======== Extracted text
Let I be any interval disjoint from [-1, 1]. Prove that the function f given by $f\left( x \right) = x + \frac{1}{x}$ is increasing on I.

Answer

Given: $f\left( x \right) = x + \frac{1}{x} = x + {x^{ - 1}}$

$\Rightarrow f'\left( x \right) = 1 + \left( { - 1} \right){x^{ - 2}} = 1 - \frac{1}{{{x^2}}} = \frac{{{x^2} - 1}}{{{x^2}}}$

$\Rightarrow f'\left( x \right) = \frac{{\left( {x - 1} \right)\left( {x + 1} \right)}}{{{x^2}}}$ ...(i)

Here for every x either $x < - 1$ or x > 1

$\therefore$ for x< -1, x = -2 (say)
================
> What this exercise asks
1 - Answer these from the worked proof:
(a) Which interval must I be disjoint from?
(b) What factored form of f'(x) is labeled (i)?
(c) What value of x is chosen as a sample for x < -1?
2 - Resume the worked proof on f(x) = x + 1/x right after its last line, and carry it through to the end.
======== Available data
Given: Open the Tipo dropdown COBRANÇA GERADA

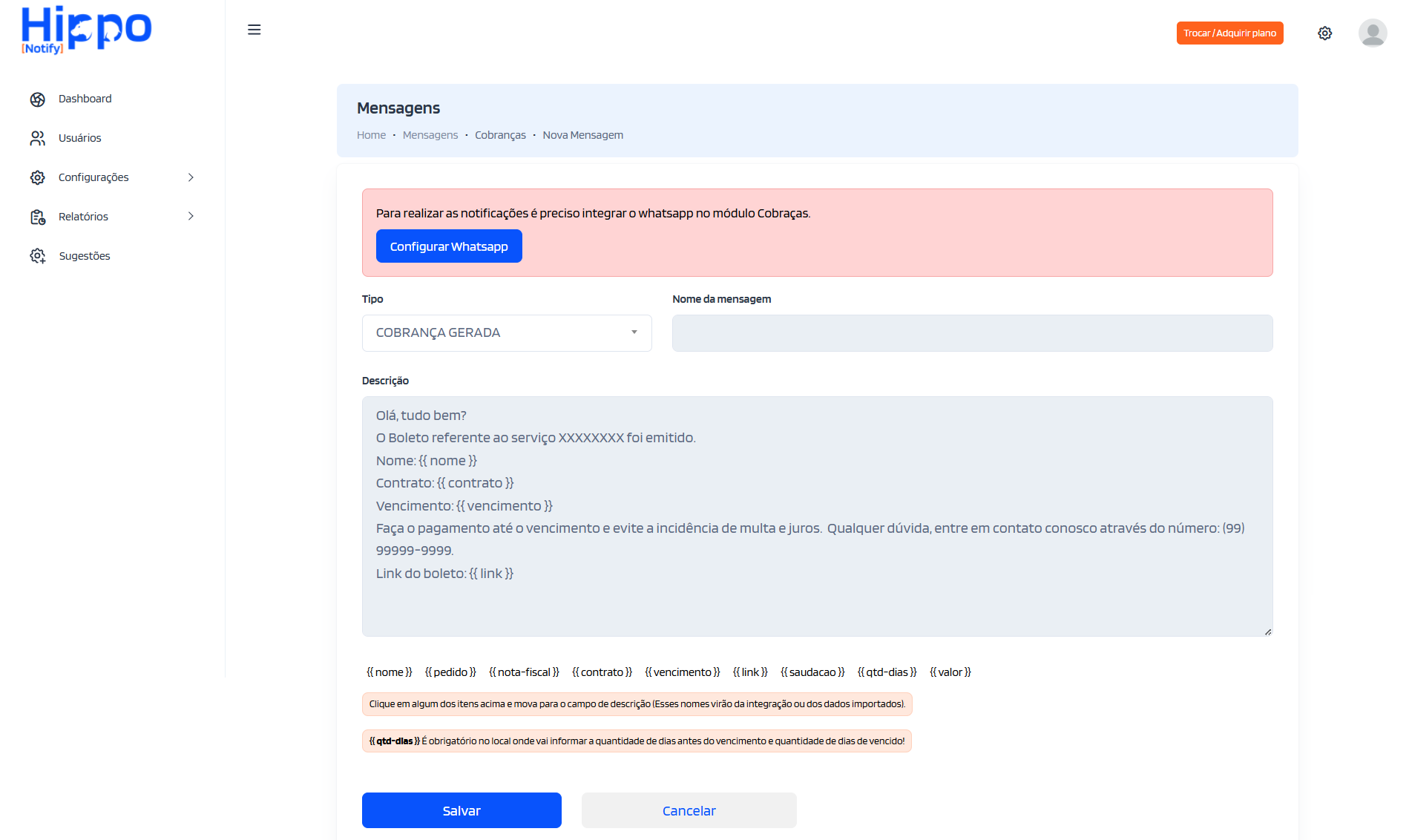Looking at the screenshot, I should click(x=506, y=333).
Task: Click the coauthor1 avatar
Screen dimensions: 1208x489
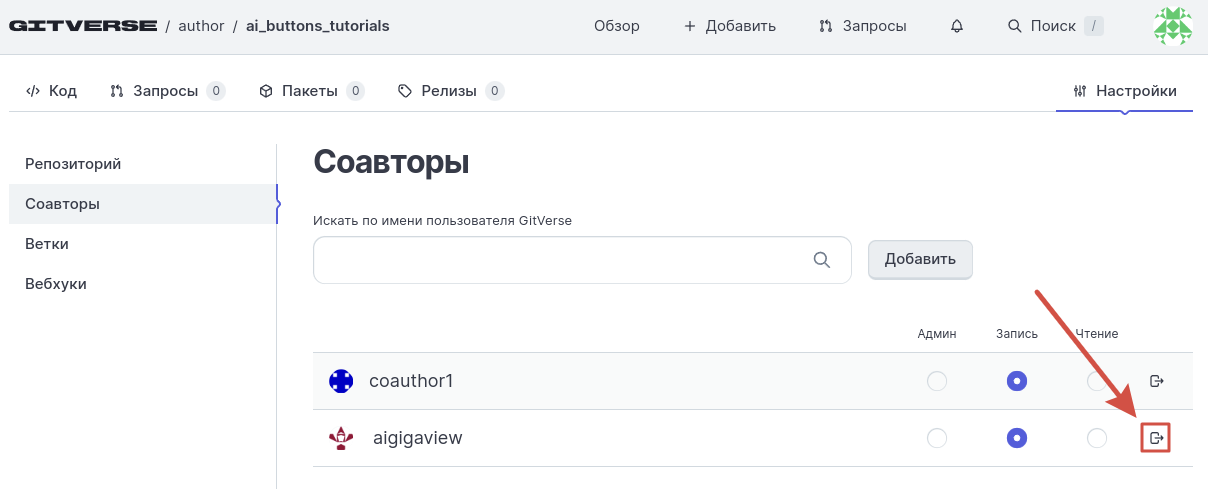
================
> Answers given
1 -
(a) [-1, 1]
(b) f'(x) = (x − 1)(x + 1)/x²
(c) x = -2

2 -
$f'\left( x \right)\frac{{\left( - \right)\left( - \right)}}{{\left( + \right)}} = \left( + \right) > 0$

And for x > 1, x = 2 (say),

$f'\left( x \right)\frac{{\left( + \right)\left( + \right)}}{{\left( + \right)}} = \left( + \right) > 0$

$\therefore f'\left( x \right) > 0$ for all $x \in I$, hence f(x) is strictly increasing on I.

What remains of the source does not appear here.